Reading Time: 4 minutes
There is a stigma around leisure created by the notion of capitalistic productivity. “Getting no sleep,” “working 24/7,” and “having no life” are all phrases we wear with pride to signify our dedication to our work. The lack of free time almost gives us the validation that we are using our time valuably. The work hard, play hard philosophy has become ingrained into our society with our merit being determined by how hard we work. Whether through making checklists or planning our day to the minute, we structure our day with productive goals in mind. However, when we are not able to check all those boxes, we become filled with productivity guilt, which eventually evolves into a vicious cycle, in which we raise our expectations to make up for lost time, only to fall short of those goals and feel defeated.
For Stuyvesant students, the lack of sleep and free time is endemic. The constant stream of assignments, tests, and extracurricular activities makes relaxing a near-impossible feat. With such little time to themselves, many Stuyvesant students have come to view free time as a precious commodity. However, there exists a distinction between how students spend their time and how students judge what activities are worth their time.

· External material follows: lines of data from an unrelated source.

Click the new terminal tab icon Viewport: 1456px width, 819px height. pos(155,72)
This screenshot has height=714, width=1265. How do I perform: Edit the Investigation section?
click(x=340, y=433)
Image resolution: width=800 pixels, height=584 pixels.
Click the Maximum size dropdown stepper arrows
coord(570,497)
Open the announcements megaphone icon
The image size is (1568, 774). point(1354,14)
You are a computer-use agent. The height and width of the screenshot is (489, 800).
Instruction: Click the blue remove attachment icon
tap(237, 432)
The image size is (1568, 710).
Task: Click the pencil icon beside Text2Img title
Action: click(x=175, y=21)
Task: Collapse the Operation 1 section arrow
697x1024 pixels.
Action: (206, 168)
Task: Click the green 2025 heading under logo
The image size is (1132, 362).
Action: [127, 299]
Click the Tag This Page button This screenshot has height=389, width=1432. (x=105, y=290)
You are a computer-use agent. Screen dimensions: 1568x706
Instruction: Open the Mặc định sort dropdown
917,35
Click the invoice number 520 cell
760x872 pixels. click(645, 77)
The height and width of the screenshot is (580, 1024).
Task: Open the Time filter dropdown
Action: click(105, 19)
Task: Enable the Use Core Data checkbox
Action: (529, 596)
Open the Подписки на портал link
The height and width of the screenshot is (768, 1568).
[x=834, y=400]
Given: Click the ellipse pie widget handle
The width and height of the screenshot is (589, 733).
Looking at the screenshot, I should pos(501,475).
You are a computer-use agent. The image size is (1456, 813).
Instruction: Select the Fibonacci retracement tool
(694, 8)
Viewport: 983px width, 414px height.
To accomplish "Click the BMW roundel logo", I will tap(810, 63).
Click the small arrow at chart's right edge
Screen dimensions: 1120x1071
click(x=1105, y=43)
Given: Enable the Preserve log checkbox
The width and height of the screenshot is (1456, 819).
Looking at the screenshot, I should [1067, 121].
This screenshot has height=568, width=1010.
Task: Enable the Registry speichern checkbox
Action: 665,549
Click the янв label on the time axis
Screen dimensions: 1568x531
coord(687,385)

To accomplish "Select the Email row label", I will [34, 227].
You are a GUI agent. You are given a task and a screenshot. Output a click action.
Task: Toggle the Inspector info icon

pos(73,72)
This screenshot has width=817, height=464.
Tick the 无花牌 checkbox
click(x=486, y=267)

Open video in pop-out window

Senior Rubayia Shahrin is fortunate to have two hours of free time a day. During this time, she reads webtoons, manga, and books, or watches television. Occasionally, she enjoys dancing, exercising, and singing karaoke. However, this “free time” is carved out of her sleep time, leaving her with six to seven hours of sleep a night, which is considered decent for a Stuyvesant student. “Wasting time into the night instead of sleeping provides a nice sort of instant gratification for me that I can’t explain. It makes me feel like I’m wasting less time by not sleeping,” Shahrin wrote in an e-mail interview.
Sleep is often labeled as a “waste of time,” not just for Shahrin, but also for many others who think that waking hours are when our time is best spent. Sophomore Brandon Phillips has a different outlook. “I prefer having free time, but I don’t sacrifice sleeping for it,” he said. Even though the amount of free time he has every day can vary from nothing to three hours, he prioritizes a healthy sleep schedule.
The passive nature of sleep leads people to undermine its value. Many tend to believe that time spent sleeping could be used for conscious endeavors, whether those be working or socializing. Succumbing to the irresistible temptation of sleep or relaxing has become a sign of weakness and lack of willpower, but when did this condemnation of leisure take root?
What’s to blame is capitalistic productivity. Schools, workplaces, and practically all establishments operate within a capitalistic framework, emphasizing that our worth is measured by achievement. This structure is often disguised by rewarding those who are able to make it to the top and shaming those who are not able to do so without accounting for variables that may put some at a disadvantage, like low socioeconomic status and less availability to quality education. What this system creates is the expectation that we should sacrifice our needs and invest all our resources into work, translating into burnout and dissatisfaction.
Junior Sequoia Rabinovich is a proponent of a balanced lifestyle, which helps him prevent burnout. “At the end of the day, you do need a break once in a while, and you need to know how to balance it,” he said. He suggested that people be in tune with their needs but cautions that constantly relaxing can become problematic. He also recommended that the quality of free time should not be measured by productivity, but rather by how meaningful that time is. “A way to maximize your free time is to just value free time [...] Do something with it, be productive, be productive in the sense like just go hang out with your friends. Don’t just sit alone on your phone […] Go and do something meaningful,” he elaborated.
In line with his words, Rabinovich enjoys spending his time with those close to him. He finds a sense of community in the fencing team, noting that the team has weekly dinners and its members spend some of their free periods together. Nonetheless, Rabinovich utilizes his other free periods to work on homework and study for tests so that he is able to complete his assignments on time while also having time to relax and socialize with peers.
In true Stuyvesant fashion, procrastination can also be a major factor in determining the amount of free time per night. To ward off procrastination, freshman Adeline Sauberli usually starts working on assignments as soon as possible. “Work on an assignment as soon as possible after learning that it exists, and that way, it won’t be boiling around in your brain for as long until the due date,” Sauberli explained. She emphasized that the payoff of getting work done early is worth the sacrifice. However, like many of her peers, instead of working on finding a good balance, she would rather eat chocolate, play Just Dance, and collect odd rocks. Who can blame her for doing what she loves instead of devoting her life to school?
For every student at Stuyvesant, the work to life ratio is different, and everyone requires different ways to manage the stress the school induces. With tight schedules and busy lives, students can and should find some sanctuary in the fleeting hours of the day when they are free to spend their time however they choose to.